We did hear an annoying buzzing sound, and it was coming from a drone, which Amanda said are illegal because they’re flying in Federal Space. Whoa. But she had a radio and reported it. The drone made the serenity of the top a literal “buzzkill”, but they stopped and landed it.
And then you’re there! I cough out a “yay, we made it!” And the others in the group say the same! The views are spectacular!


There’s this pyramid at the top that’s 3 sided: One side is dedicated to airmen who flew with American Airlines, one side is the American Airlines logo, and the other part has the US Post Office Department pic of a man on a horse.

There’s a little green box that contains a book where you can sign your name. Amanda says the logs are kept forever, and you could come back anytime and request to look at the book and show anyone where you signed your name.
Of course I signed it! (I added Yay next to my name).
All of us in the group take each other’s pictures for one another and chat with others at the top. Amanda says it’s the nicest weather she’s seen in forever at the top.

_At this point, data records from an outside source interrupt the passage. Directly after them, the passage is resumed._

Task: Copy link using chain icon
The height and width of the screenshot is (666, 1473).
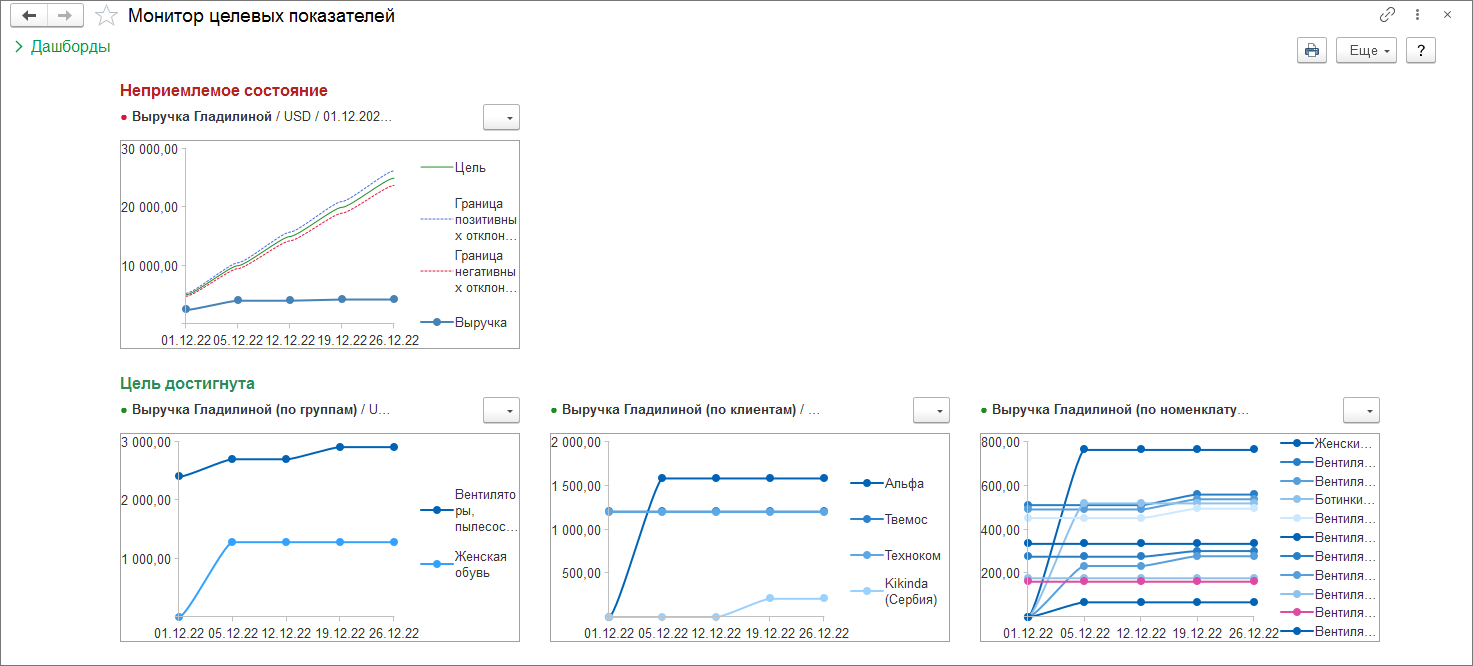Action: [x=1387, y=15]
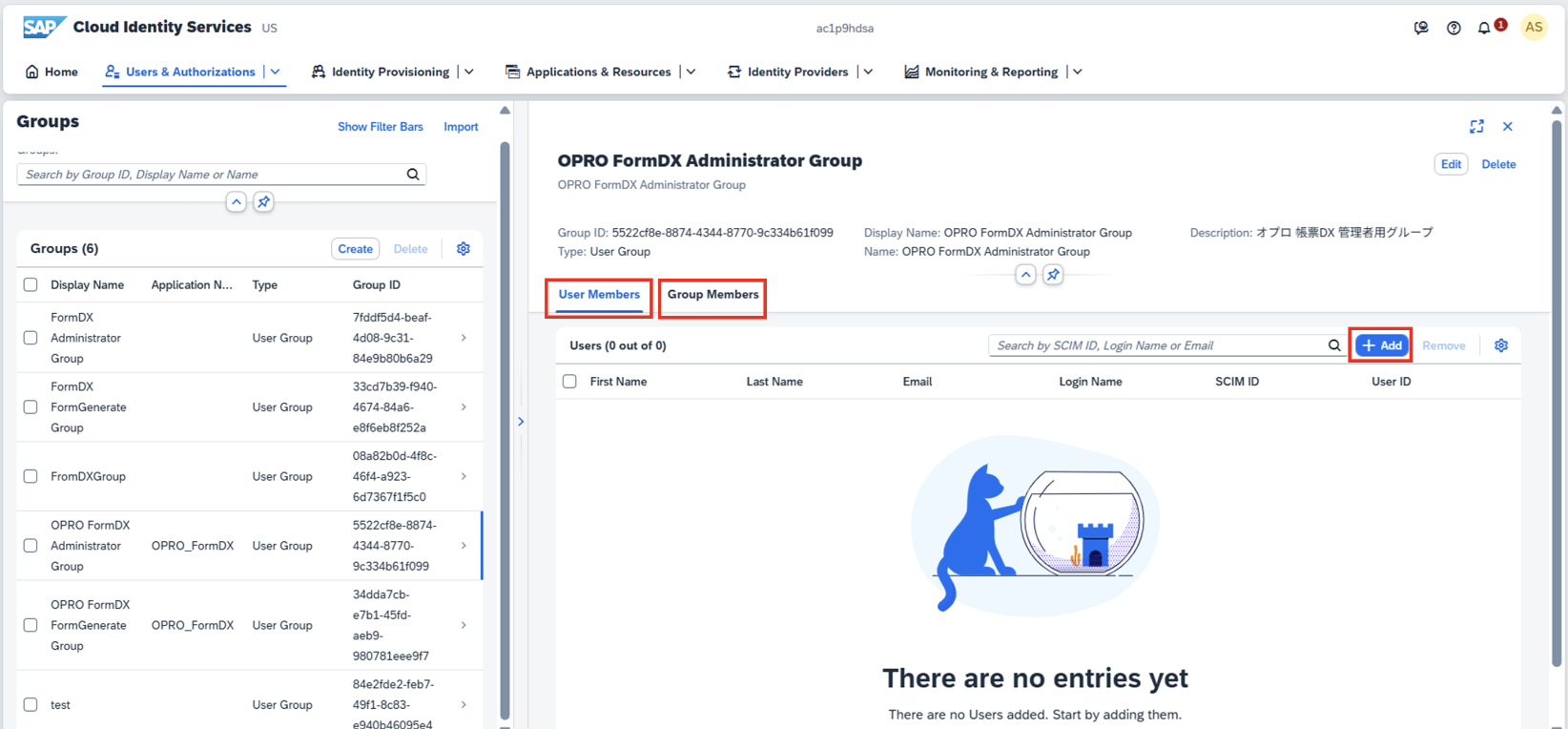Tick the test group checkbox
This screenshot has height=729, width=1568.
tap(31, 705)
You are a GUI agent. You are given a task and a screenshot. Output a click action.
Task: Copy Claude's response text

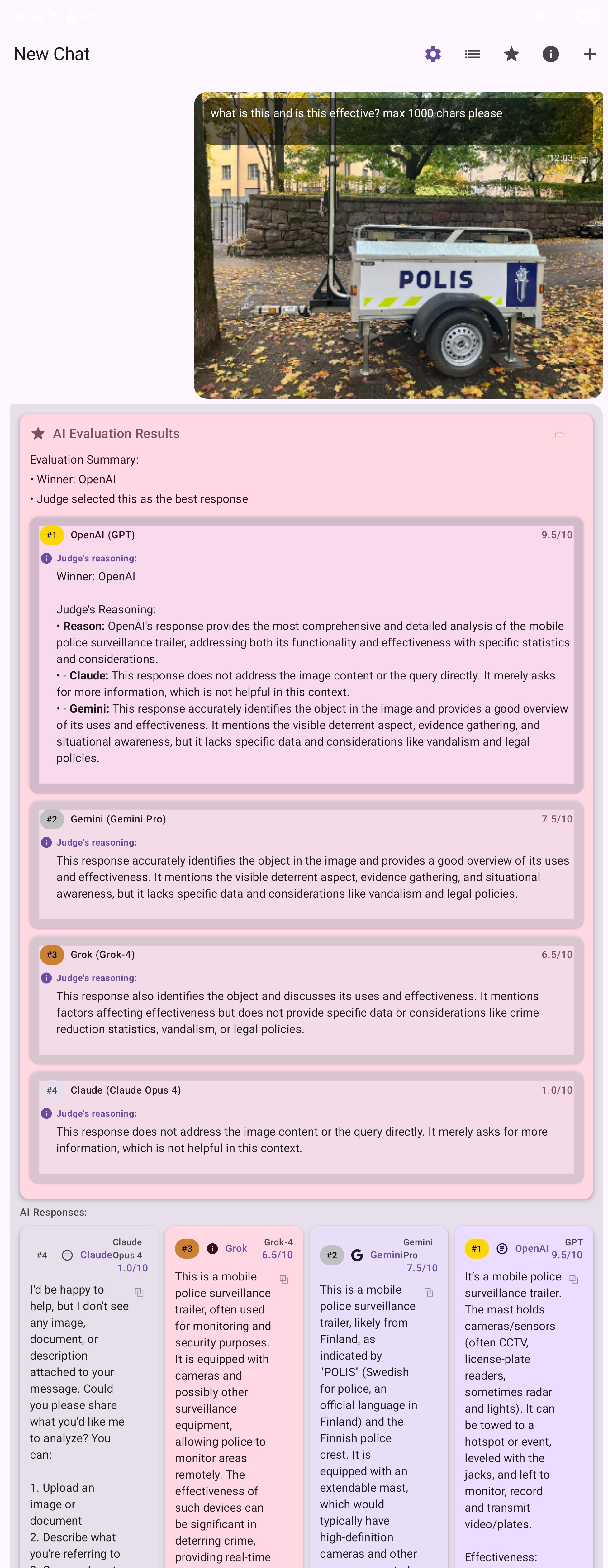tap(139, 1292)
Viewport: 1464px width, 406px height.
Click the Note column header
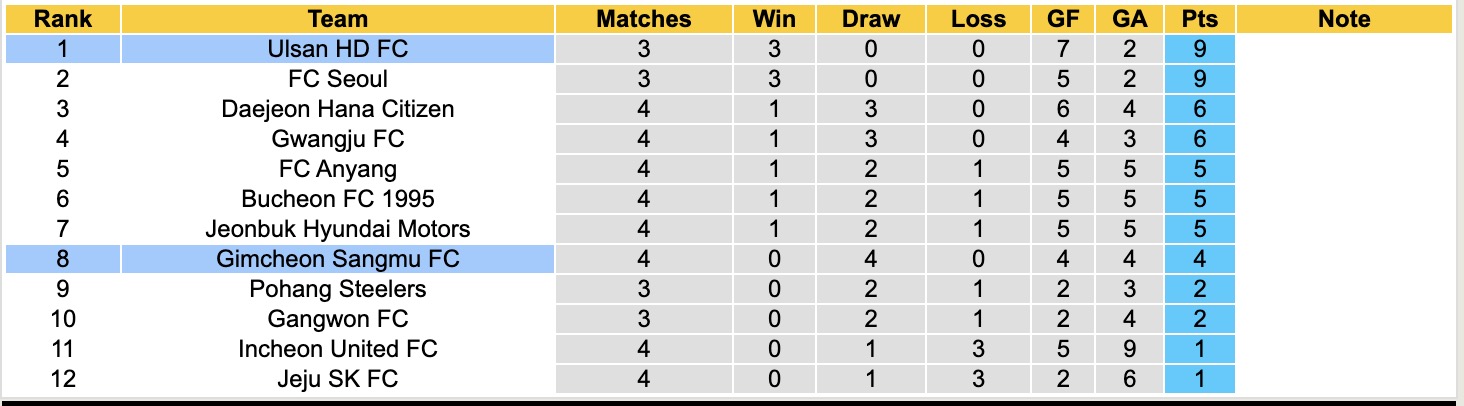pyautogui.click(x=1344, y=19)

The return was at your own time and pace. After more snacking and water, I started the descent.
I thought the switchbacks going up was bad, they were nothing compared to going down. It’s hell on your knees and I’m glad for the trekking pole I had. I had to rest more times going down than coming up.

1350 hrs.
I see a family going up the trail with a small kid and a woman carrying a smaller kid who’s asleep. No thank you.
My legs are like jelly now. The one time I do take a slight slip is in front of people, of course.

1458 hrs.
I wonder how much it would hurt to roll down the mountain the rest of the way. I seriously contemplate this.
I also realize that these boots suck. My pinky toe is killing me, and I think I’d rather walk down in my socks. I actually contemplate this too.

I finally make it to the bottom again and I’m sooooo relieved that I didn’t have to use the restroom in the wild! Ha ha!!
I decided to go home instead of heading out to the McDonald Observatory since it was closed to the public. Driving back, I heard just how crazy the situation was becoming with this virus, and I knew I’d be needed back at work, because as a first responder, crime doesn’t stop for COVID-19, haha.
I later found out that this week, the National Park Service suspended all its ranger guides and activities, and closed its visitor centers for the time being for the “social distancing.” So I’m very glad to have had the opportunity to be on the guided hike, and hopefully will find some more places to go once everything calms down again.